To be quite honest, I’ve lost track of time. I guess it’s now almost my second full week of traveling solo through Europe, or really without a set partner or friend. For a refresher, I headed out to London on June 19 with my family for a week, then we flew to Spain for another week. When they headed home, I met a friend from school in Prague, where we stayed for 2 nights and then headed to Budapest for 3 nights, after which he left. Luckily, I met some amazing people in Prague and traveled with my new friends to Croatia for a weekend. When they headed home, I went from Split in Croatia to the Plitvice Lakes, then up to Zagreb for a night. Then through Austria to Rome, where my Italian adventures began. Spent a few nights in Rome and Perugia before heading to Florence for four nights. Now, I’m in Paris for four nights and meeting up with a friend I met in Prague, and his sister. Since I left the people that I was technically traveling with, whether it be my family, friend from school, or the people I met in Prague, I’ve just been catching up with people I’ve met along the way in new cities, making new friends, or exploring on my own. I was lucky enough to be able to extend my trip, so instead of going home on this coming Tuesday, I’ll fly back to the States on August 7th. Yeah, that’s right. I added a week and a half to my solo travels. OooooooOoooOoooooOoo.

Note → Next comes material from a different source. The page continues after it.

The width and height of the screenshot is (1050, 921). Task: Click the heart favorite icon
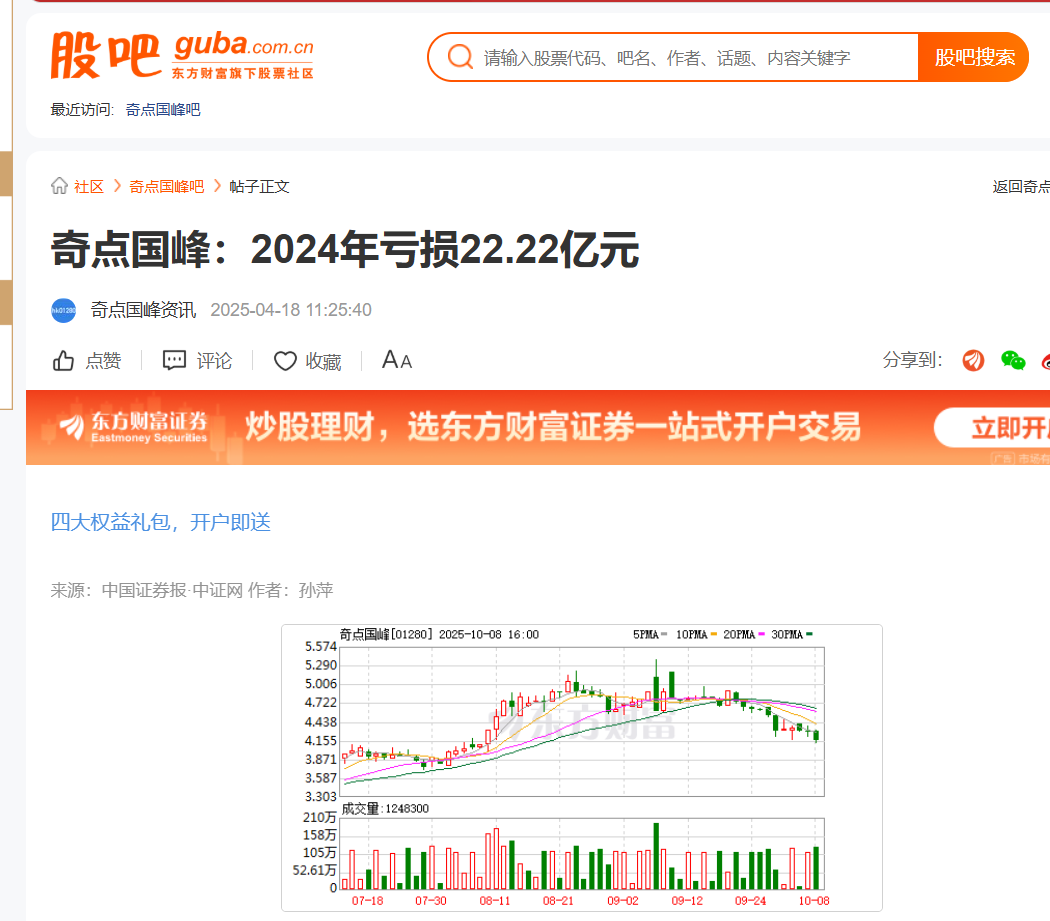pyautogui.click(x=286, y=361)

Before I left, I knew I had about 2 weeks of solo traveling to do. It was a bit scary, really. I have a wild imagination so everything from pick pocketing to Amanda Knox was on my mind. The worst was that whenever I told someone I, a 22 year old female, was traveling alone, it seemed as if they wanted to give me a round of applause and buy me some mace at the same time. They commended how “brave” I was for traveling alone in big, scary Europe. After awhile, it started to piss me off. Did people do this to guys around the same age as well? Wouldn’t you think two girls traveling together could be even more of a target? Am I not smart enough to travel alone? Whatever it was behind their ‘oohs’ and ‘aahs,’ I didn’t like it. I made it through four years in New Orleans without even losing my student ID card or phone and spent a semester abroad where I had many nights walking back from the train/bus station without a friend by my side. Having people constantly give me this response made me second guess the adventure I was about to embark on. I was excited for my 5 and a half weeks (now 7) in Europe! But now I was questioning myself. “Should I have waited for a friend to go with me?” “Will I even come back alive?” Quickly, I shook these thoughts away. Yes, I would come back alive. And no! Don’t wait for anybody. You have the money, you have the time, you have the drive. GO! Screw the people.
Not to go all Eat, Pray, Love on you, but traveling solo has been one of the most rewarding experiences I have ever had. And I haven’t even really been alone! From hostels to making new friends to seeing old ones, I almost treasure the hours on trains or the rare nights I get to spend without a bunkmate. For all the hype around a girl traveling alone, it really hasn’t been that much to fuss about. What is to fuss about is how much you learn about yourself and what you can, and can’t, do. With less than two weeks under my belt as a solo traveller, I already feel mentally and physically stronger than I was before. I know what makes me happy and what doesn’t; however, I am much more likely to give someone or something a second chance just for the hell of it, or because I’m alone and hey, some things are just better shared with another human being.
So there’s the rant. Next time you talk to someone traveling alone, ask them questions about where they are going or what they are most excited for. Don’t act surprised about what they are doing based on their age or gender. If someone is going traveling by themselves, they probably have enough guts and wits about them to come back alive.